The capital of North Dakota is Bismarck and the biggest city is called Fargo.
Related: North Dakota State Facts
First populations of North Dakota
The area we now call North Dakota has been inhabited for thousands of years before Europeans arrived.
In the eleventh-century, a people called the Mandan lived in the area and were later joined by the first Hidatsa group.
In later centuries, the area was inhabited by the Lakota, the Santee and the Yanktonai.
Exploration and first settlements
A man called Pierre Gaultier was the first European to arrive in the area in 1738.
He was guided by the Assiniboine peoples and he had many traders and explorers with him.
The area was under French control and had originally called in La Louisiane in honour of the French King Louis XIV in 1682.
Spain got this territory, including North Dakota, secretly at the end of the Seven Years’ War in the Treaty of Fontainebleau (1762).
Between 1762 and 1802, the area was part of Spanish Louisiana. Spanish Louisiana was a district of the Viceroyalty of New Spain.
During the late nineteenth and early twentieth-centuries, North Dakota saw huge waves of migrants come to the area.
Impressive railroads had been built and many people were now attracted to North Dakota as an ideal location to live and farm.
People came from Norway, Iceland, Sweden, Germany and the United Kingdom.
Many of these people settled in the Red River Valley. Before the First World War began, North Dakota was one America’s richest farming regions.
However, farming conditions worsened, and the population of North Dakota declined after the 1930s.
The region is still famous for agriculture (farming).
Around 90% of the land in Dakota is made up of farms – the third-largest amount of farmland in the United States.
These are no longer the small farms of the nineteenth-century, but rather large farms that specialise in one crop.
North Dakota is the largest producer of cereals in the United States.
Cereals like barley, wheat, and oats are grown there and sent out to other regions in the United States.

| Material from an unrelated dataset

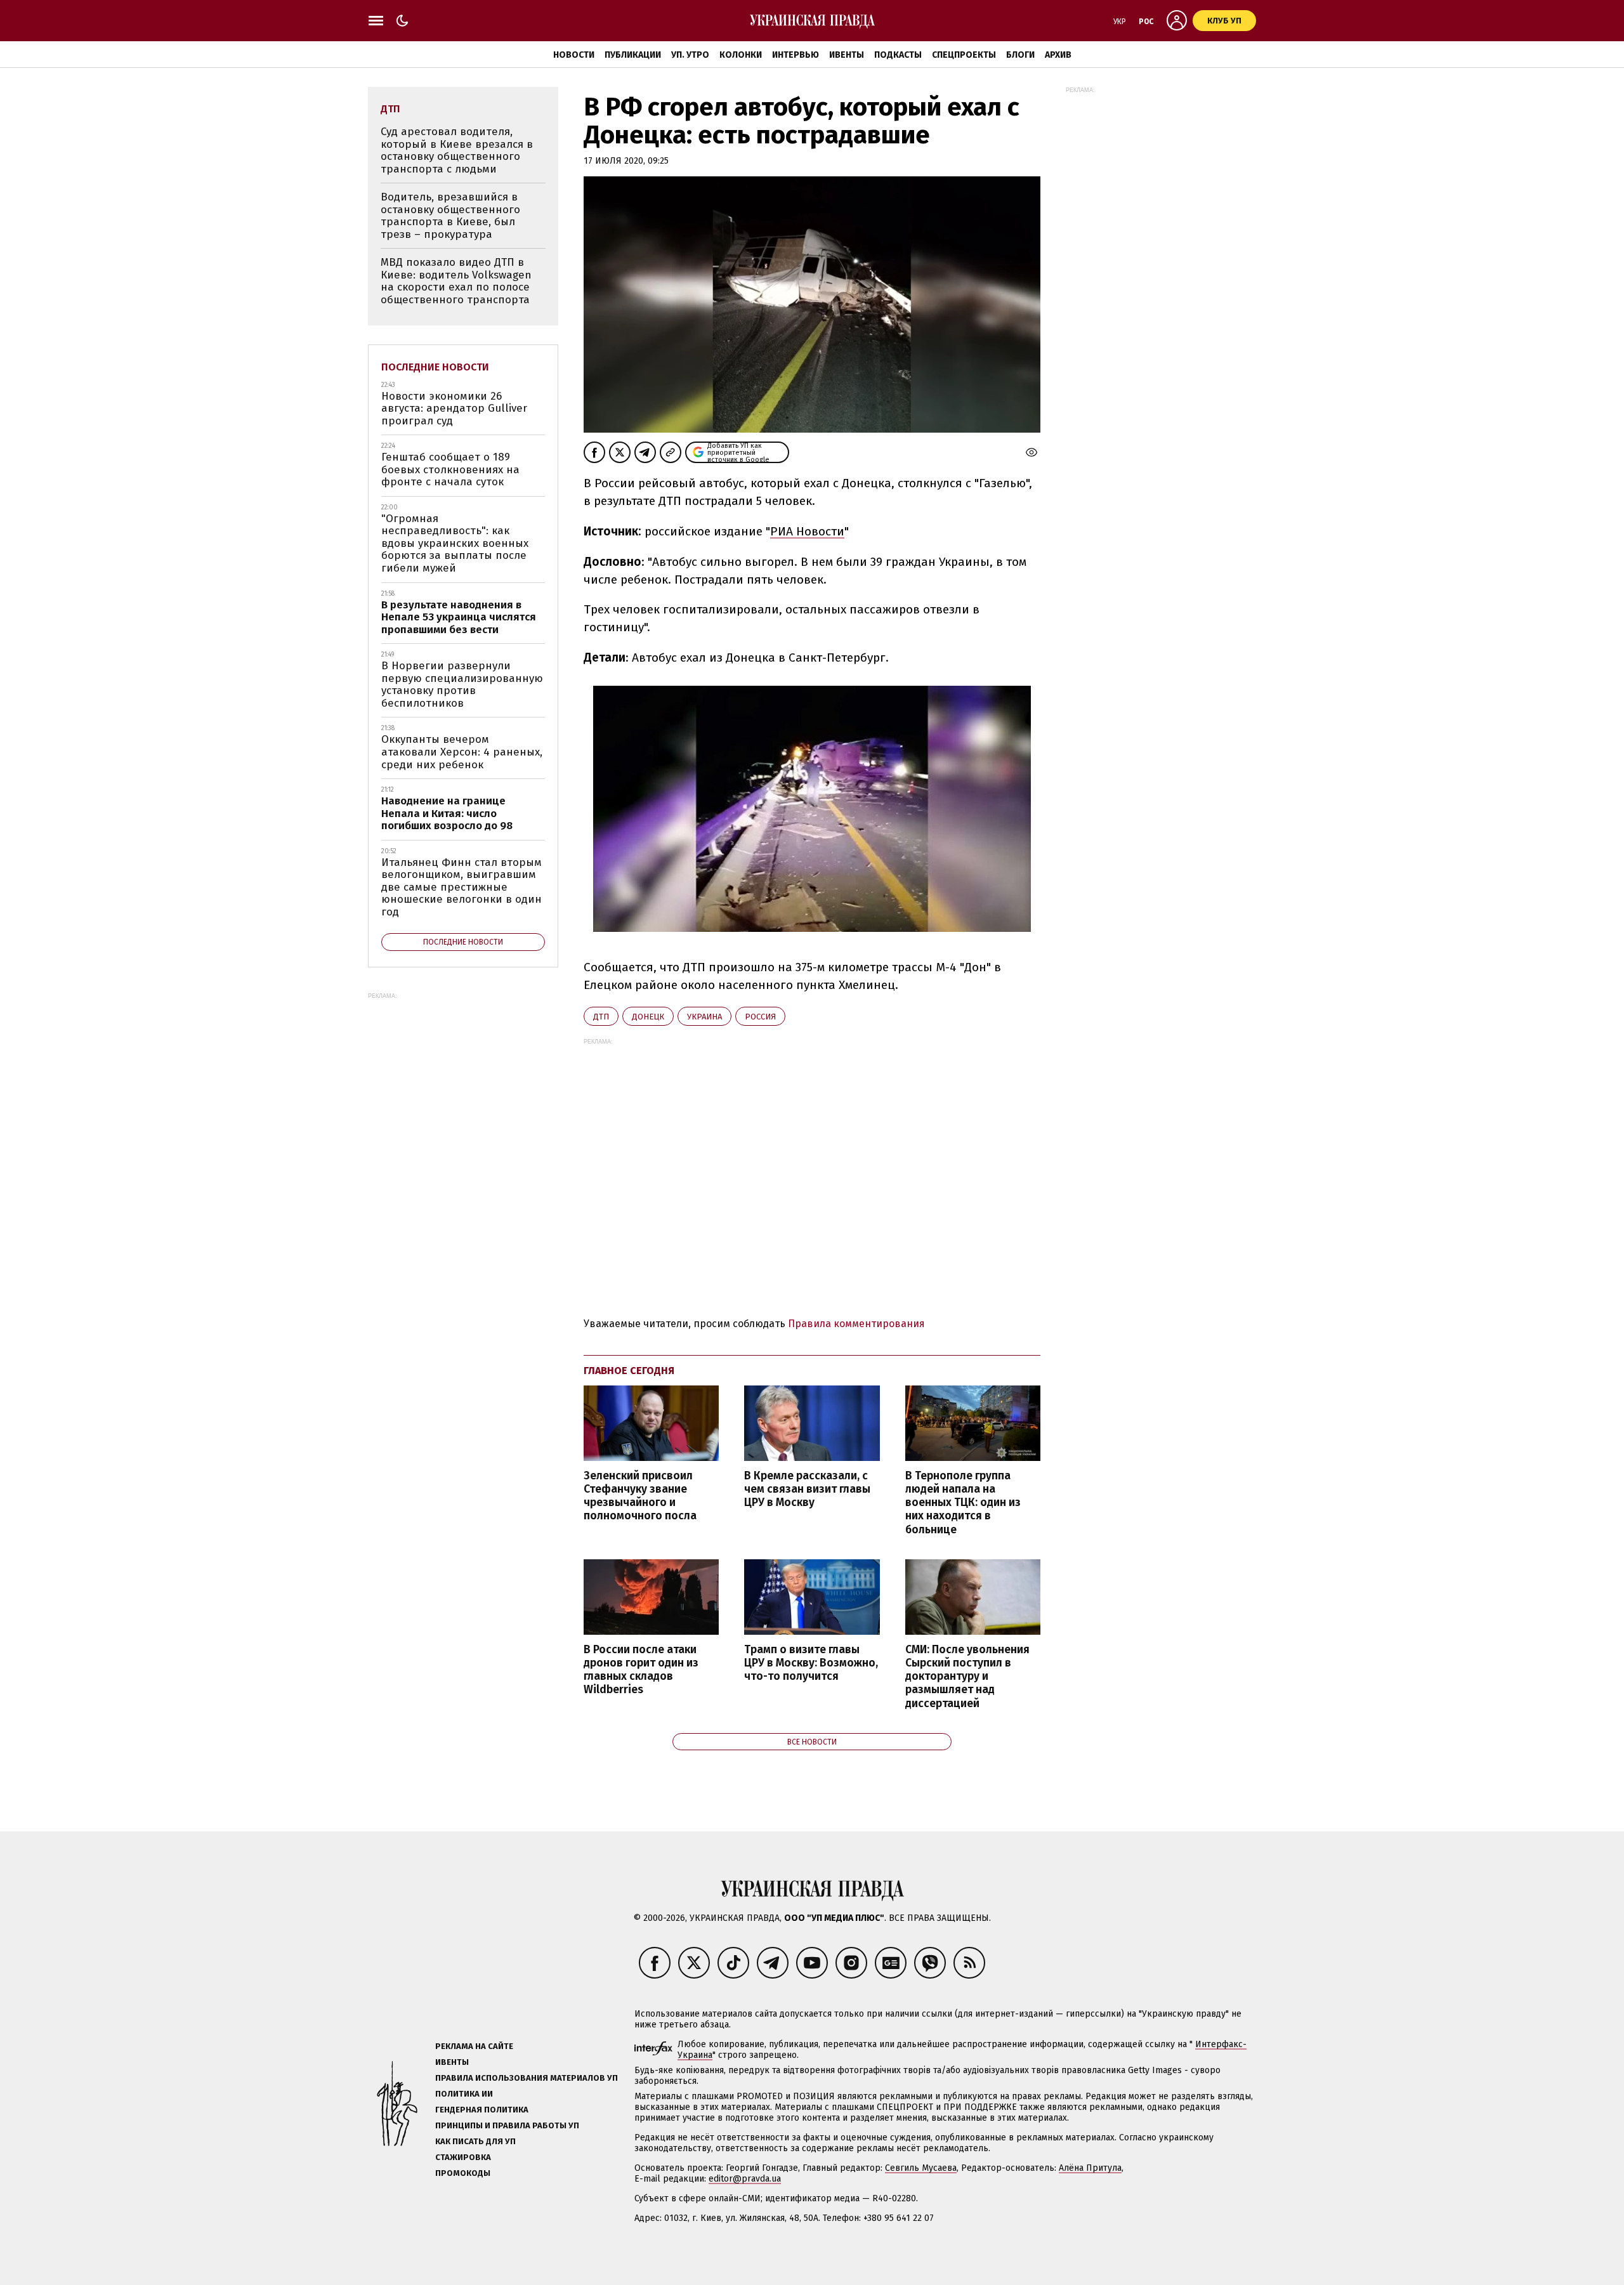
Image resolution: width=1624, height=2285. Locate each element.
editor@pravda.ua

Sadly, for North Dakota, it is seen as the least visited state. This might be because it has no major tourist attractions!
The scenery is very beautiful, however, and some tourists travel to go fishing and hunting in the beautiful national parks.
Where is North Dakota?
How long have people lived in North Dakota?
What were the first inhabitants of North Dakota called?
What was Spanish Louisiana?
Why don’t people visit North Dakota in large numbers?